Why are co-pay program activation rates so low for specialty drugs?

Specialty drugs see lower co-pay activation rates primarily because of increased workflow complexity. Support is often discovered too late, enrollment requires additional documentation, and the prior authorization process introduces long delays. Even after “activation,” many patients face denied coverage or wait times that lead to abandonment. In 2024, 70% of branded fill attempts were initially denied for commercial insurance plans (IQVIA, 2026).

How much manufacturer co-pay spend never converts to a confirmed fill?

Industry estimates put the total spent on co-pay and patient support at $23B+ annually, but roughly 80% of this investment does not convert to an activated, usable saving—let alone a confirmed therapy start (Asembia, 2025). The three major breakpoints in the conversion funnel are support discovery, enrollment friction, and prior authorization delays.

What are the main reasons co-pay program activation fails to lead to therapy starts?

The failure typically occurs at three breakpoints: (1) patients or prescribers do not discover the savings in time, (2) enrollment friction in forms or portals causes drop-off, and (3) a PA is still pending when the patient reaches the pharmacy, leading to abandonment. Most brand teams lack end-to-end workflow connection and patient-level attribution (MGMA, 2026; Surescripts, 2025).

How can brand teams measure patient support program ROI more accurately?

Accurate ROI requires tracking from first intervention through to confirmed fill at the patient level. This means connecting data from co-pay discovery, enrollment, ePA status, activation confirmation, and pharmacy fill in one workflow. Measurement that relies on aggregate program metrics will always overstate ROI and underestimate drop-off (Asembia, 2025).

Does electronic prior authorization solve the activation-to-fill gap?

Electronic PA, when embedded inside the prescribing workflow, can materially reduce approval times. Surescripts reported an 18-second median approval for in-scope meds (Surescripts, 2025). But for most brands, implementation remains limited. Many clinics still manually navigate numerous payer portals each week, spending more than 35 minutes per request on average (MGMA, 2025; MGMA, 2026).

What is the typical drop-off rate between patient support program enrollment and a confirmed fill?

Nearly 60% of patients who begin the enrollment process for a support program do not complete it, often due to form burden, portal friction, or PA-based delays. The final fill rate for a typical specialty support program remains under 40% (Asembia, 2025).
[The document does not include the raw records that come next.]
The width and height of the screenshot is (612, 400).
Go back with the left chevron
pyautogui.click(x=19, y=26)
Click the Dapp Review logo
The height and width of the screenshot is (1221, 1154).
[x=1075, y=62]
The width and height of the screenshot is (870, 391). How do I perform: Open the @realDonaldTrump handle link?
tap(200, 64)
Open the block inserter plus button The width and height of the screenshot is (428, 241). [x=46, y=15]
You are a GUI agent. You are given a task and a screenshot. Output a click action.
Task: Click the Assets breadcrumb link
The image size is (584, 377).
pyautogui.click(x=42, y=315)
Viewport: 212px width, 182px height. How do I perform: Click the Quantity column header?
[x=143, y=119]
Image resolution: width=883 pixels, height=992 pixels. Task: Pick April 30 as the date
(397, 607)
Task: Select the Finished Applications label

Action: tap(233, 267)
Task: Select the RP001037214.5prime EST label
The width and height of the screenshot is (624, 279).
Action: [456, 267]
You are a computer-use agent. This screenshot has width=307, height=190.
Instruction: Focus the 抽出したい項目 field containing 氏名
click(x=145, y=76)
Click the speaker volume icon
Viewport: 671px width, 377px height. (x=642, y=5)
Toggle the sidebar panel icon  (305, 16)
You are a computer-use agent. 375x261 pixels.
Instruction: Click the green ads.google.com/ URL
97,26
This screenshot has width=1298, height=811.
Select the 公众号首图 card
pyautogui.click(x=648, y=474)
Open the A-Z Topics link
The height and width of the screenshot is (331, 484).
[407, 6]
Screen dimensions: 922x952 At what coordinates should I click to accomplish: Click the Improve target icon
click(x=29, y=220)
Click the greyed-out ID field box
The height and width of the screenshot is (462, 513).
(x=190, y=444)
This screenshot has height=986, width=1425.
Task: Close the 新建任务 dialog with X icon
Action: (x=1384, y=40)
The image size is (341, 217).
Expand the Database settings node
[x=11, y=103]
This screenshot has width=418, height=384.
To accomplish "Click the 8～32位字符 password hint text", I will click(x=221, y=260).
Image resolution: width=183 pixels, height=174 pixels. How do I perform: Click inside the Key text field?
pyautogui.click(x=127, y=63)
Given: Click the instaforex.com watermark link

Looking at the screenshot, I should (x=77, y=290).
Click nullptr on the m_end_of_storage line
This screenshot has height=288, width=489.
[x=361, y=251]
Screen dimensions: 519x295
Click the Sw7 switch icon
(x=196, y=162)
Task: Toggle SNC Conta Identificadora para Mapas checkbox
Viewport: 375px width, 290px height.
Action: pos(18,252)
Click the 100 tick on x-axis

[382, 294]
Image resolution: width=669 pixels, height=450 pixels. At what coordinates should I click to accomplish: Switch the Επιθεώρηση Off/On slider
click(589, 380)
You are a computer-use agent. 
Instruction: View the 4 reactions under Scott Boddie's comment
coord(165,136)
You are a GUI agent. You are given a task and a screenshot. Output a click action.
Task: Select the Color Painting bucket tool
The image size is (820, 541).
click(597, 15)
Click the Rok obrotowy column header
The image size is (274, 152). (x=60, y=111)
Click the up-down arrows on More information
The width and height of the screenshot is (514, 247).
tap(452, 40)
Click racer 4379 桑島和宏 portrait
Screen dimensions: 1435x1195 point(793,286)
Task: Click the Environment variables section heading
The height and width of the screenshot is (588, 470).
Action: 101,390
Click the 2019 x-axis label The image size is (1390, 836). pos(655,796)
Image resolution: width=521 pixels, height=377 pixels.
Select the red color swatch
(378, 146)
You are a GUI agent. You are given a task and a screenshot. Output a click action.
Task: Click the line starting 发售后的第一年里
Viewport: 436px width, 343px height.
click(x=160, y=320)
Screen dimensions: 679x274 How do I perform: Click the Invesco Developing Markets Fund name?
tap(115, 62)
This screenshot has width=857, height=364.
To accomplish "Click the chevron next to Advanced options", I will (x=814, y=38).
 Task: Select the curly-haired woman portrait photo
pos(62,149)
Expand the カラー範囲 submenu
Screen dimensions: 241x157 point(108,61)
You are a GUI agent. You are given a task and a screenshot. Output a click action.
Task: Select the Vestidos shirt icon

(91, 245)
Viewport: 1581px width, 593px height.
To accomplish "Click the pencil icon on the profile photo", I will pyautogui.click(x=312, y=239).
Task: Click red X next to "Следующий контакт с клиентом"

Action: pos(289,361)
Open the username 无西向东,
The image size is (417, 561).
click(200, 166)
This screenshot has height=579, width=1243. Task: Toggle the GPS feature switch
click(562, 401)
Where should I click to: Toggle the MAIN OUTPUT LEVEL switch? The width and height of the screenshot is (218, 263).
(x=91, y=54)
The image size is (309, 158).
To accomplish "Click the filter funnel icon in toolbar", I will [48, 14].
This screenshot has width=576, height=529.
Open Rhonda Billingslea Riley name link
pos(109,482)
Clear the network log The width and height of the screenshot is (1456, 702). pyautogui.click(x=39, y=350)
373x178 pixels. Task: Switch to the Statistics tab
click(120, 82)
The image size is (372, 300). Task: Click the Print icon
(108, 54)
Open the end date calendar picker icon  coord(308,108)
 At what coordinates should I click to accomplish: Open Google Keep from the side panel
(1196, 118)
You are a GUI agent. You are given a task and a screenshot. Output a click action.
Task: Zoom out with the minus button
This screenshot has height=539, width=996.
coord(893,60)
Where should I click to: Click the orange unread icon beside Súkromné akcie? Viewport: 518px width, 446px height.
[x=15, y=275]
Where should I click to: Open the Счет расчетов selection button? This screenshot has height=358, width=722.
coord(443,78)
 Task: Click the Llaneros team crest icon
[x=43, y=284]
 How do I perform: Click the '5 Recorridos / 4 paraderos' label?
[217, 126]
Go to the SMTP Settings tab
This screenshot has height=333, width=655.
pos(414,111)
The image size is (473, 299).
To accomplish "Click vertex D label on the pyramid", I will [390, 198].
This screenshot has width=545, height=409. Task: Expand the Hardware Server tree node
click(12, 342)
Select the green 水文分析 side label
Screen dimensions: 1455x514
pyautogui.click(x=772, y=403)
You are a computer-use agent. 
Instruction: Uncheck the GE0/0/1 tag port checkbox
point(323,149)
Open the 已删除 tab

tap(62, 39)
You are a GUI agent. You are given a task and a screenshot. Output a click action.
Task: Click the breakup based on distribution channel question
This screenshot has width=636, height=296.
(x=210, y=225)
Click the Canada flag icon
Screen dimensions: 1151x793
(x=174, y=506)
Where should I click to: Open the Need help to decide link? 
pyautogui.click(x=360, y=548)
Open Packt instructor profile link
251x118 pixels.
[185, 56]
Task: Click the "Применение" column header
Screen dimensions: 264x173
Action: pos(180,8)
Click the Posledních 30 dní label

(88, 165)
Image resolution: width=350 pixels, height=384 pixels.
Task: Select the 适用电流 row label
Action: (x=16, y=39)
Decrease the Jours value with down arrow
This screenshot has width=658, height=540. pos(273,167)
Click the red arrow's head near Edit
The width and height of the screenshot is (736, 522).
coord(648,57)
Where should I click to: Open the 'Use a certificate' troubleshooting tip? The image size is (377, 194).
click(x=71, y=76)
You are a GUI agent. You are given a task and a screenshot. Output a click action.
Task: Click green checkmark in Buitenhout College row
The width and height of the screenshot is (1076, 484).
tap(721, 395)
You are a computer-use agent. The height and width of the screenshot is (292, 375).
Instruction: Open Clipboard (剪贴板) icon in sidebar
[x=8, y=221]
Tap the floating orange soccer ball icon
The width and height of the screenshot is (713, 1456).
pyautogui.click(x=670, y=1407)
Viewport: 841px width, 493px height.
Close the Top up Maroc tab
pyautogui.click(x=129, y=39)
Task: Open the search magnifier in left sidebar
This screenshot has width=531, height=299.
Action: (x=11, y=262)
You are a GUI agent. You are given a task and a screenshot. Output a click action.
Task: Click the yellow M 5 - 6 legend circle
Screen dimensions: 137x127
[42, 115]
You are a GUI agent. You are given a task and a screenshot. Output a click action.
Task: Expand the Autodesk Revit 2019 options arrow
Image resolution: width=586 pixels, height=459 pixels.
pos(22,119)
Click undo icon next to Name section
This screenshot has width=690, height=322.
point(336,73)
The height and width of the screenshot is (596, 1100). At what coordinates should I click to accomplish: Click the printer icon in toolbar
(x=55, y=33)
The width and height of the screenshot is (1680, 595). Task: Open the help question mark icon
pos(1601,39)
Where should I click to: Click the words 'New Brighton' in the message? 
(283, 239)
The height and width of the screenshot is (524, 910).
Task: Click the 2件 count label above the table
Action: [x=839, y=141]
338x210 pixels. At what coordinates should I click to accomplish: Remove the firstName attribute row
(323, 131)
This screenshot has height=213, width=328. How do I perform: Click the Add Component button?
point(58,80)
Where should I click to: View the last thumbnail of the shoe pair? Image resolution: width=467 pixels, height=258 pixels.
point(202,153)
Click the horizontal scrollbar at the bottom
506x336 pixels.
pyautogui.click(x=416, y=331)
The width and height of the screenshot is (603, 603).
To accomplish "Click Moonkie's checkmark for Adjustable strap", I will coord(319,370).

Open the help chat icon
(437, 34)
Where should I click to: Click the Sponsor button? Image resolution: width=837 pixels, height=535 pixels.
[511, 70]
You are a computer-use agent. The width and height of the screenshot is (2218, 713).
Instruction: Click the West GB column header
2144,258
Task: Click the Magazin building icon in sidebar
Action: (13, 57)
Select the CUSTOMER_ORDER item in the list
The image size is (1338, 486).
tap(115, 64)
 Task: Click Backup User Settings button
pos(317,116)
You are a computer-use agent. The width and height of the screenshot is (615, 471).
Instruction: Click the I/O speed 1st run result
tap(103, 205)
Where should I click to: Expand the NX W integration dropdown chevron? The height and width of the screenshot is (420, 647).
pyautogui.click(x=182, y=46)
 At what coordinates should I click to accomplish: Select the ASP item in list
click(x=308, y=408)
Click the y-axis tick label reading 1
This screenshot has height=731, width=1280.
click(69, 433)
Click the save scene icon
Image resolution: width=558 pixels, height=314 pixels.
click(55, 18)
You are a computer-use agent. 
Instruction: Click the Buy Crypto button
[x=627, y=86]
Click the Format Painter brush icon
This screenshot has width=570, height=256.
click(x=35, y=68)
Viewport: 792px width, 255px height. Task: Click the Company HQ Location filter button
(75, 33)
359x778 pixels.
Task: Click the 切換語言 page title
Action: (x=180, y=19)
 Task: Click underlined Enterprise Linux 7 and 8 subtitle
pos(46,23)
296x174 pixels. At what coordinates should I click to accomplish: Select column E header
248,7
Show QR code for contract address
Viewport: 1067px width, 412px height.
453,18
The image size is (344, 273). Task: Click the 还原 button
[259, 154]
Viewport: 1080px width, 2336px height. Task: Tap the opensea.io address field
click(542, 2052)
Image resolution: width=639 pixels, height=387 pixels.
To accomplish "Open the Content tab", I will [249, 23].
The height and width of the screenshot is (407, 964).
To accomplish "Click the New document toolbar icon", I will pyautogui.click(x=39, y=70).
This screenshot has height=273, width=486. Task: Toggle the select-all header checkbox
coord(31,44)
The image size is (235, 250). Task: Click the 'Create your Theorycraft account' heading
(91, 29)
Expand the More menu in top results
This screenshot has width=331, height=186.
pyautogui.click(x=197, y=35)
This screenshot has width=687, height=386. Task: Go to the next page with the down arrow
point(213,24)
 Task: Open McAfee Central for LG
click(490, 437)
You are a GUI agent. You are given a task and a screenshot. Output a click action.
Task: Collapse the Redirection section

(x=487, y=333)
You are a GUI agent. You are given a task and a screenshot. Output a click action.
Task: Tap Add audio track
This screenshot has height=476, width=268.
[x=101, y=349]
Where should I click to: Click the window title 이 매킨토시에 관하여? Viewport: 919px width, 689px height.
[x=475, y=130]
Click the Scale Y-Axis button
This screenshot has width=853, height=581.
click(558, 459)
How do accumulator and maximizer programs affect co-pay ROI?

Accumulator and maximizer programs operated by PBMs reduce the value of manufacturer support by preventing co-pay dollars from counting toward a patient’s deductible. This results in a higher out-of-pocket expense for the patient and further erodes the conversion of co-pay spend to actual therapy starts (IQVIA, 2026).

What capabilities define a connected workflow for therapy access?

A truly connected workflow includes: (1) co-pay discovery, (2) RTBC at prescribing, (3) ePA before pharmacy, (4) AI-guided enrollment, (5) activation confirmation, and (6) patient-level analytics. Bringing these together inside the EHR allows for closed-loop attribution and measurable ROI at the therapy-start level.

Can brand teams pilot a connected workflow without replacing their existing hub services?

Yes. Most modern platforms in this category are designed to run alongside existing hub contracts, not replace them. This enables brand teams to pilot closed-loop attribution and activation workflows in parallel, minimizing risk and operational lift (Asembia, 2025).


This argument doesn’t close with a tidy fix, because the industry’s workflow isn’t built to deliver one. The right answer is structural, not just tactical. The measurement gap and activation gap are two symptoms of the same design: a system built for enrollments and activations, not for therapy starts. That’s what needs changing.